Manifest a Lamezia, ovvero quando parlare di un libro diventa atto di resistenza

Perché #primadellafine? Come abbiamo già detto… e lo ripetiamo… perché auspichiamo la fine di una certa autoreferenzialità, di una certa cultura fine a sé stessa, di un certo perbenismo sociale e politico che crediamo di sentire in modo particolare nella nostra bellissima terra.
Già, perché la nostra terra, la nostra Calabria, sfido io a dimostrare il contrario, è tutto sommato bellissima. Ci riteniamo superiori intellettualmente o culturalmente?

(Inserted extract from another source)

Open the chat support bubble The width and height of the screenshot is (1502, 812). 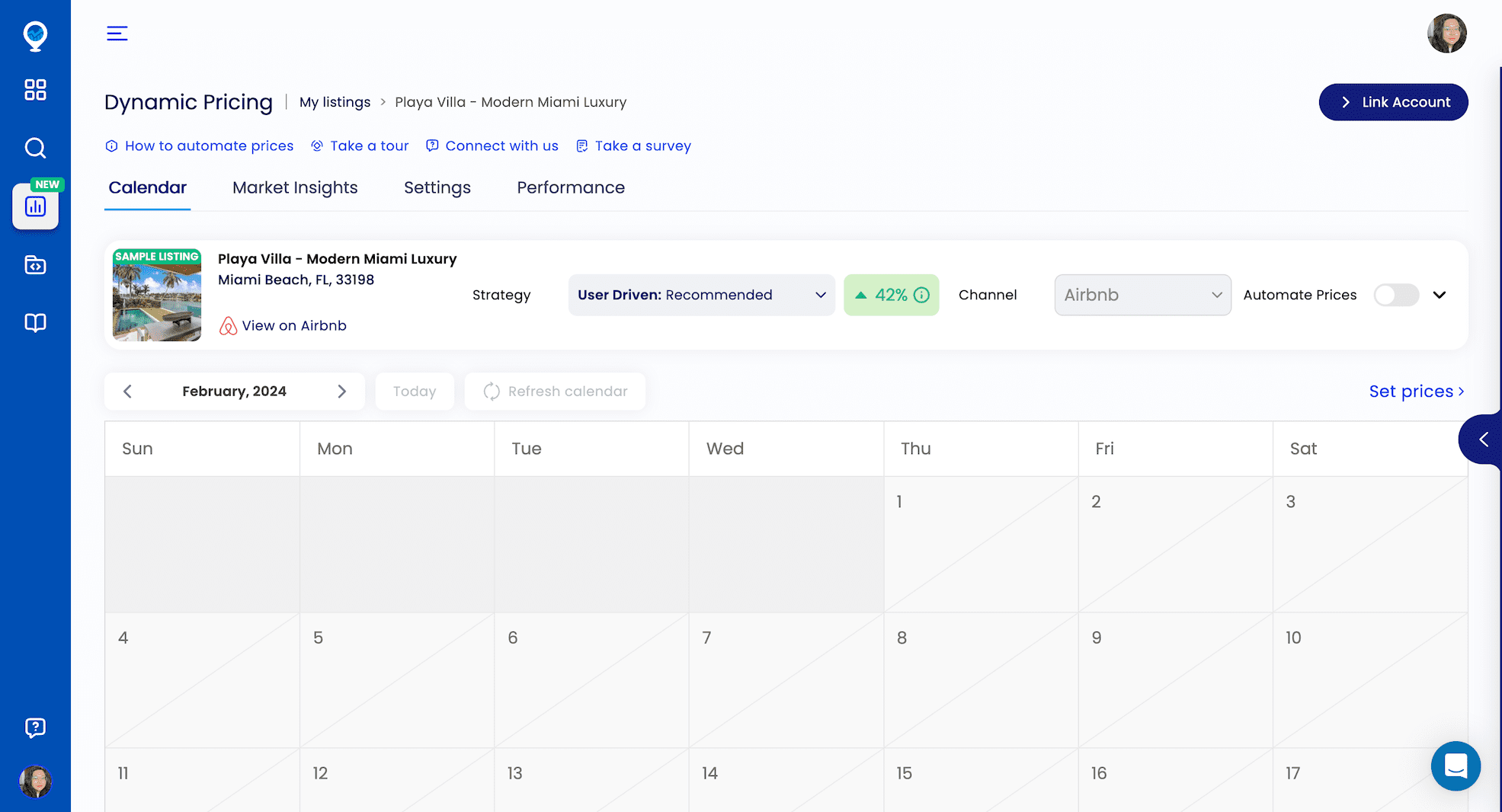click(x=1455, y=766)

Assolutamente no.

Saremmo dei folli se non fossimo consapevoli di tutti i nostri limiti e dei nostri errori; e non passa giornata, un singolo evento, in cui non contiamo fino a diecimila prima di essere sicuri che parlare di QUEL fatto, di QUEL libro, dialogare con quell’autore, affrontare quel tema e affrontarlo in quel determinato modo, non sia veramente e incondizionatamente utile per la nostra comunità. Come realtà culturale del #TIPTeatro abbiamo aperto le porte a tutti da due anni ormai. Come #Manifest abbiamo fatto lo stesso, prima virtualmente, poi fisicamente, da cinque anni.

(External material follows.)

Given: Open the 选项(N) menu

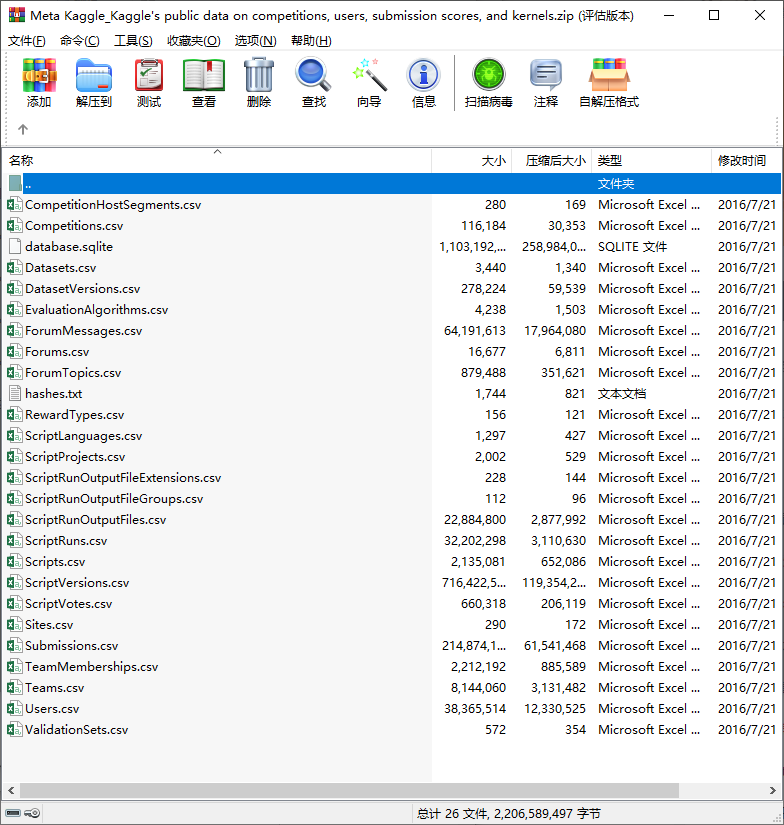Looking at the screenshot, I should 255,41.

Leggevo un articolo oggi. Alcuni ragazzini sono stati intervistati in merito a qualche rissa di settimane fa. Già, i ragazzini, si sa, non sanno più che fare a Lamezia Terme… i teatri sono chiusi, dicono, gli impianti sportivi sono chiusi, i parchi sono pieni di erbacce e spazzatura. E anzi… la spazzatura ha riempito pure le strade nelle ultime settimane ma ancora di più, oserei dire, ha riempito i social di commenti, ipotesi, teorie, linguaggi scurrili… per lasciare il vuoto, invece, nelle vere proteste dal vivo, di lavoratori non pagati, di cittadini di qualsiasi nazionalità ai quali vengono negati sempre più diritti.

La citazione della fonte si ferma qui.